Some people simply aren’t cut out for raising children, and their kids suffer as a result. But perhaps fewer parents would be regretful if society didn't make parenting so hard. Decreasing parental regret could be possible, with a host of structural shifts: access to reproductive choice as well as individualized treatment for parental burnout and change to policies regarding child care, family leave, work schedules, and the gender pay and promotion gaps.


有些人根本不适合抚养孩子,他们的孩子因此而受苦。但是,如果社会不使养育孩子变得如此艰难,也许会有更少的父母感到后悔。通过一系列的结构性转变,减少父母的遗憾是可能的:获得生育选择,对父母的倦怠进行个性化的治疗,改变有关儿童护理、探亲假、工作时间安排以及性别薪酬差距和晋升差距的政策。



reproductive


表示“生殖;生育;繁殖”,英文解释为“relating to the process of reproduction”。



People might also feel less shame in their regret—and more motivation to address it—if society held more realistic expectations of parents. Women in particular are told that the early years of parenting are tough, but that they will naturally adapt to motherhood; when the sacrifices don’t get easier, that’s supposedly because they’re selfish, damaged, or both.

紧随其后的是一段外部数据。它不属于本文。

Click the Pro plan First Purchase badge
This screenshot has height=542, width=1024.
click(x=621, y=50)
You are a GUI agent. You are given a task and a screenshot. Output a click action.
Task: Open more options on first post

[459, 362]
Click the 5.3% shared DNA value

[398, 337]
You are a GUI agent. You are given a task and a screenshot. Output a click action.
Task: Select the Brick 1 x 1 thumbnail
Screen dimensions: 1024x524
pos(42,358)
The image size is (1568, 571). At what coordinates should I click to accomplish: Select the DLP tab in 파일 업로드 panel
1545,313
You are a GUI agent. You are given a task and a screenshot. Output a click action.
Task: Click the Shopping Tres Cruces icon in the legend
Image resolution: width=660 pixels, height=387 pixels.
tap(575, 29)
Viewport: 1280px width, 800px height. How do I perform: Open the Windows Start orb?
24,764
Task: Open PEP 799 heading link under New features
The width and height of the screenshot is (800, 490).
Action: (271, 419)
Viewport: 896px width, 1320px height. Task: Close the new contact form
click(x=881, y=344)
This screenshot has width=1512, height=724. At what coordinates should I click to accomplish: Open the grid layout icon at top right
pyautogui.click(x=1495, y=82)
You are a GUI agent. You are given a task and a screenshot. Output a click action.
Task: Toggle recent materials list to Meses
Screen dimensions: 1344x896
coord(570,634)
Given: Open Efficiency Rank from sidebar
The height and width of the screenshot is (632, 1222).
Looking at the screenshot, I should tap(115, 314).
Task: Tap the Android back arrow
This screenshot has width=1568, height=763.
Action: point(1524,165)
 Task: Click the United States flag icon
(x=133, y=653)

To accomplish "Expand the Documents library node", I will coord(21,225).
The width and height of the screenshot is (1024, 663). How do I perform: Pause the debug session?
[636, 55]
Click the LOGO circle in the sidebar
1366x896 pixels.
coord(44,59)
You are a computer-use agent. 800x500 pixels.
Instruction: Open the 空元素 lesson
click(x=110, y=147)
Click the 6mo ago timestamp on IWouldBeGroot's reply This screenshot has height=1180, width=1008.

如果社会对父母抱有更现实的期望,人们可能也会对自己的遗憾感到不那么羞愧,并有更多动力去解决这个问题。特别是女性被告知:养育子女的早期是艰难的,但她们会自然而然地适应成为母亲;当自我牺牲并没有那么容易时,这应该是因为她们是为了自己的、或是受到了伤害,或两者兼而有之。


This research tells a different story: Parental regret is the experience of a sizable minority of mothers and fathers. Talking about it could decrease pressure on parents to raise children perfectly, on women to become subsumed by motherhood, or on people to have kids at all. After I spoke with Mary, she sent me an email. “I cried for like an hour after I got off the phone,” she wrote. “I didn’t realize how much I needed to hear that there really are other moms who feel this way.


这项研究给出了不同的角度:感到后悔成为父母是相当多母亲和父亲的经历。谈论这个问题可以减少对父母完美抚养孩子的压力,减少对女性成为母亲的压力,或者减少对人们拥有孩子的压力。在我与玛丽交谈后,她给我发了一封电子邮件。“挂断电话后,我哭了大概一个小时。”她写道,“我没有意识到我是多么需要听到,真的有其他妈妈有这种感觉。”



sizable


sizeable/sizable表示“相当大的”,英文解释为“fairly large”,如:a sizeable amount of money 数目可观的一笔钱,举个🌰:

Part-time students make up a sizeable proportion of the college population.

非全日制学生在大学生总人数中占了很大的比例。



subsume


subsume /səbˈsjuːm/ 表示“将…归入,把…纳入”,英文解释为“to include something or someone as part of a larger group”举个🌰:

All these different ideas can be subsumed under just two broad categories.

所有这些不同的想法可归为两大类。